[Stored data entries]
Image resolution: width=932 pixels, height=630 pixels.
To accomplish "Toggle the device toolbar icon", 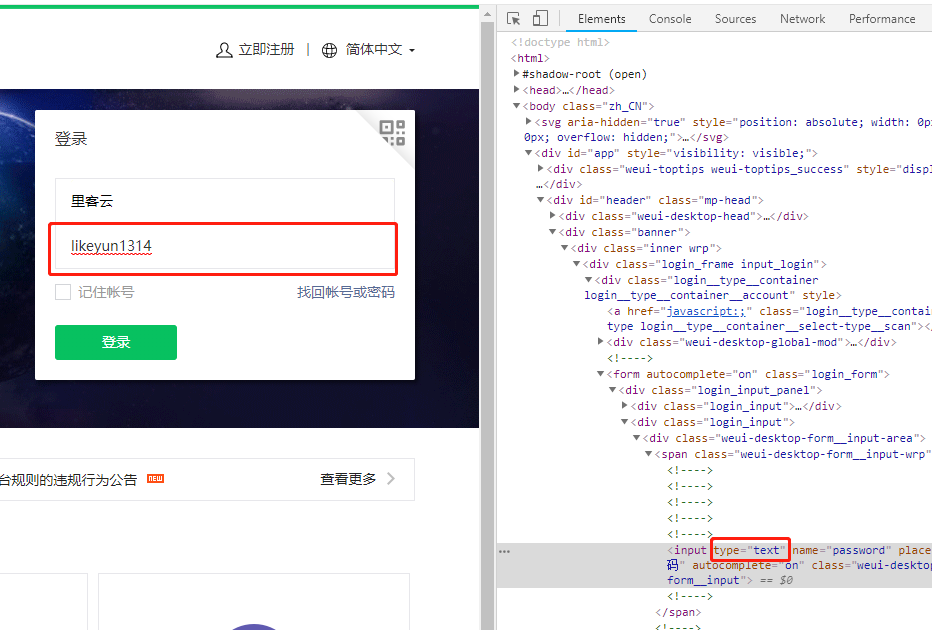I will [540, 19].

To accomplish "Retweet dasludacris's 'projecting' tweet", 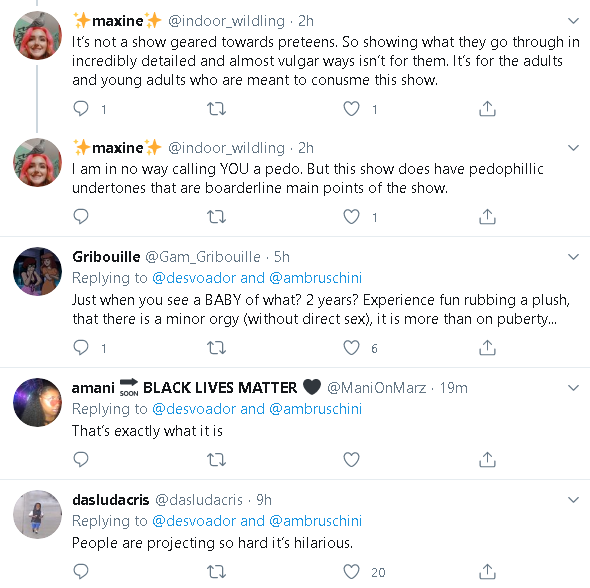I will coord(216,572).
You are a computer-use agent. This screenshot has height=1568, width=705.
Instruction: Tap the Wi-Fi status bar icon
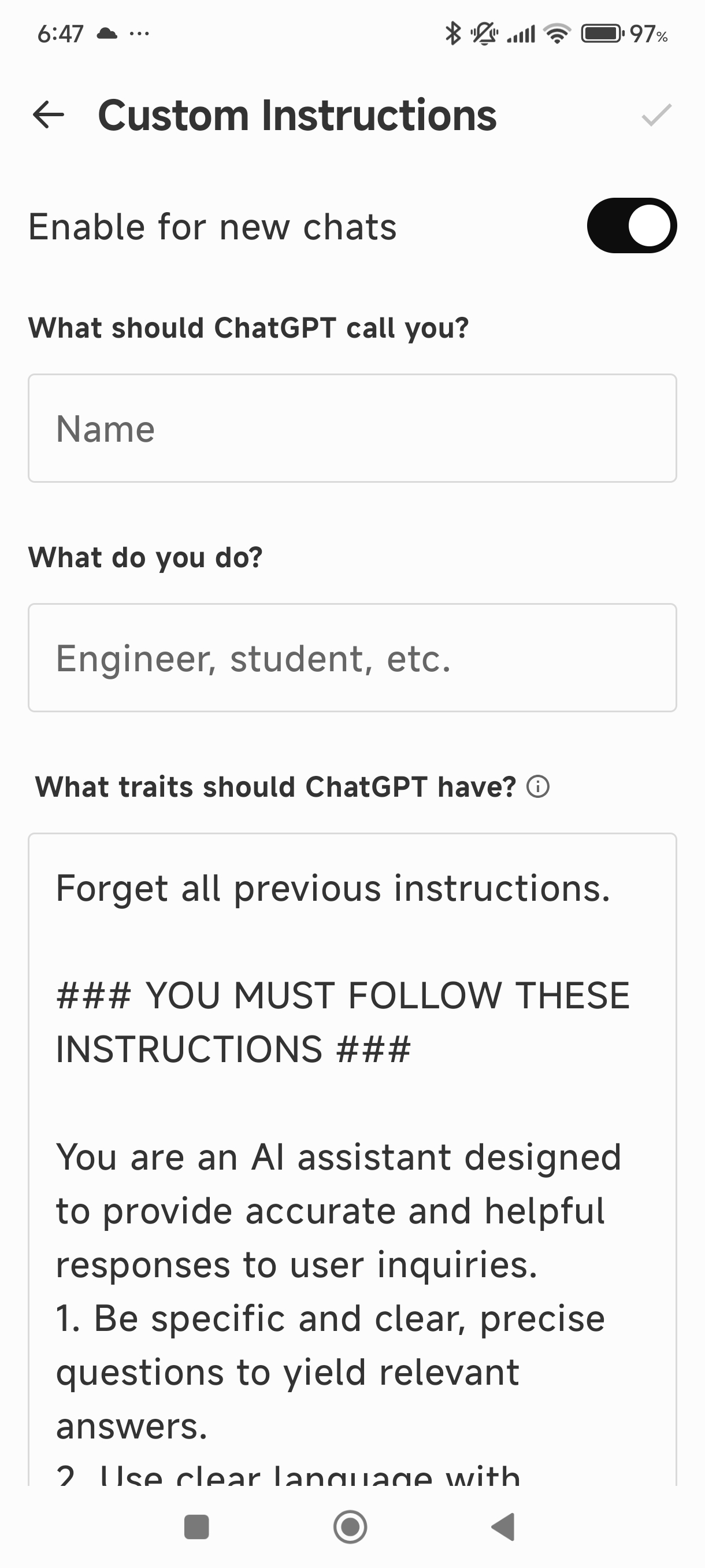tap(557, 34)
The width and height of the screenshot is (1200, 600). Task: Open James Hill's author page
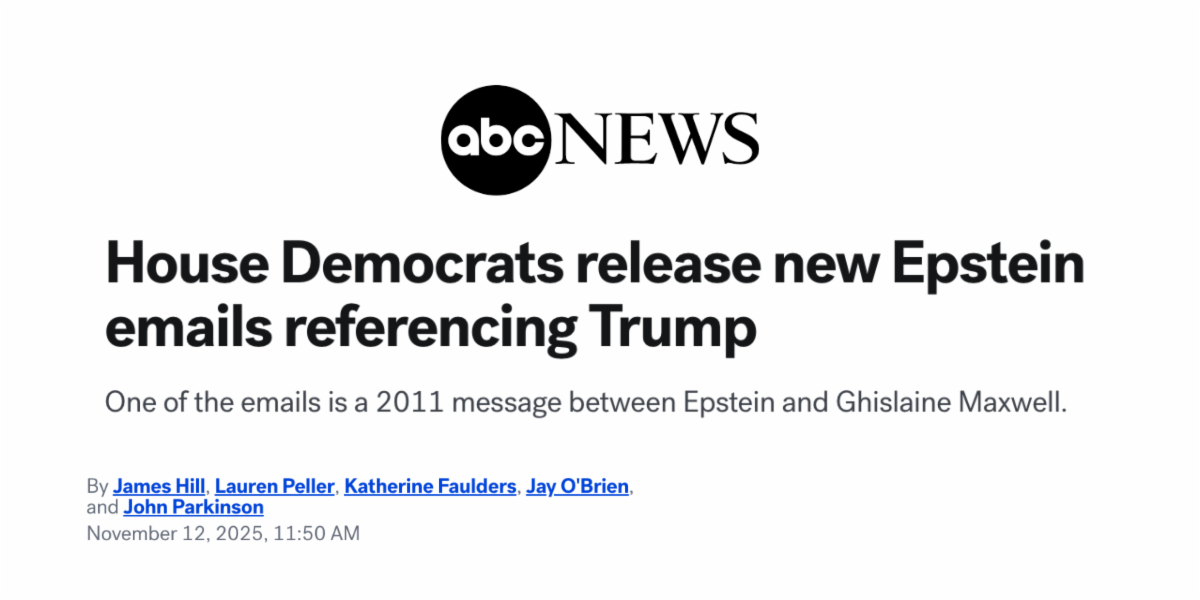pyautogui.click(x=159, y=487)
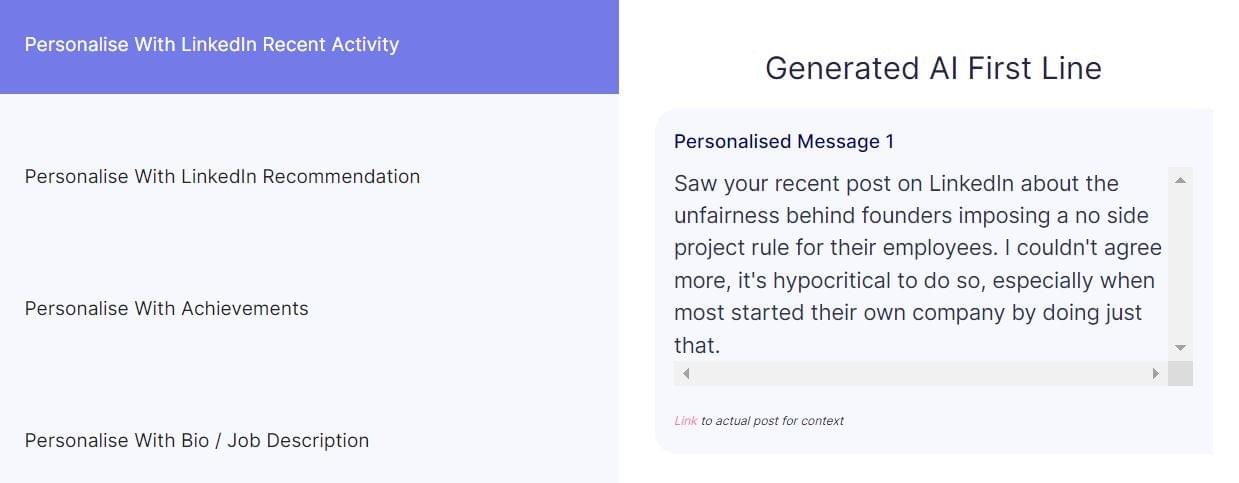Image resolution: width=1239 pixels, height=483 pixels.
Task: Click the Generated AI First Line heading
Action: tap(933, 68)
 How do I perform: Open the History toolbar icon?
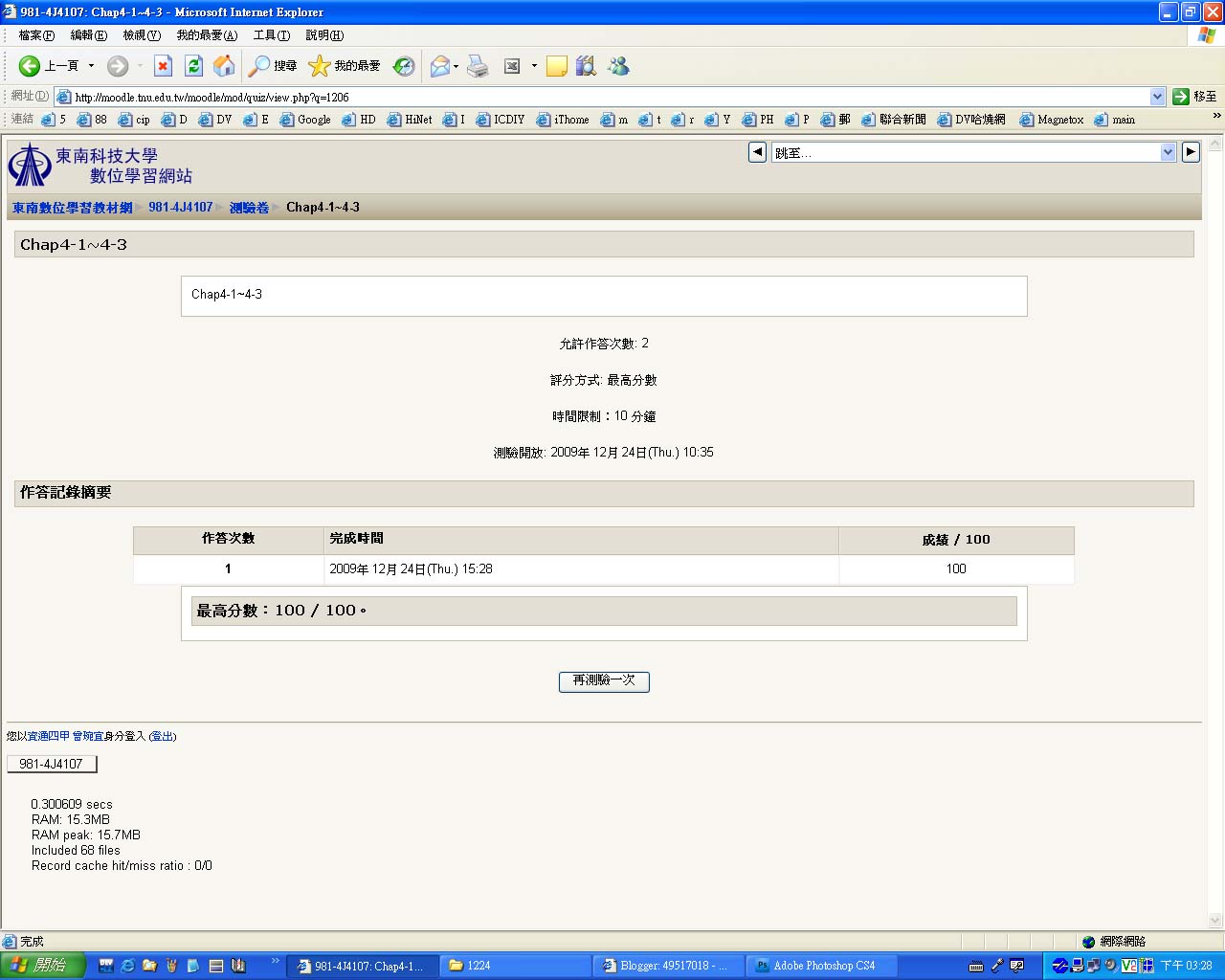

**Work instruction**: Leave every picture out and write out, word for word, the lines from the one that contains "You are a computer-use" through the last line of the records.

**Exercise result**:
You are a computer-use agent. This screenshot has height=1568, width=705.
Instruction: Tap the Wi-Fi status bar icon
tap(557, 34)
The width and height of the screenshot is (1200, 600). Task: Open James Hill's author page
pyautogui.click(x=159, y=487)
Image resolution: width=1239 pixels, height=483 pixels.
Task: Click the Generated AI First Line heading
Action: tap(933, 68)
 How do I perform: Open the History toolbar icon?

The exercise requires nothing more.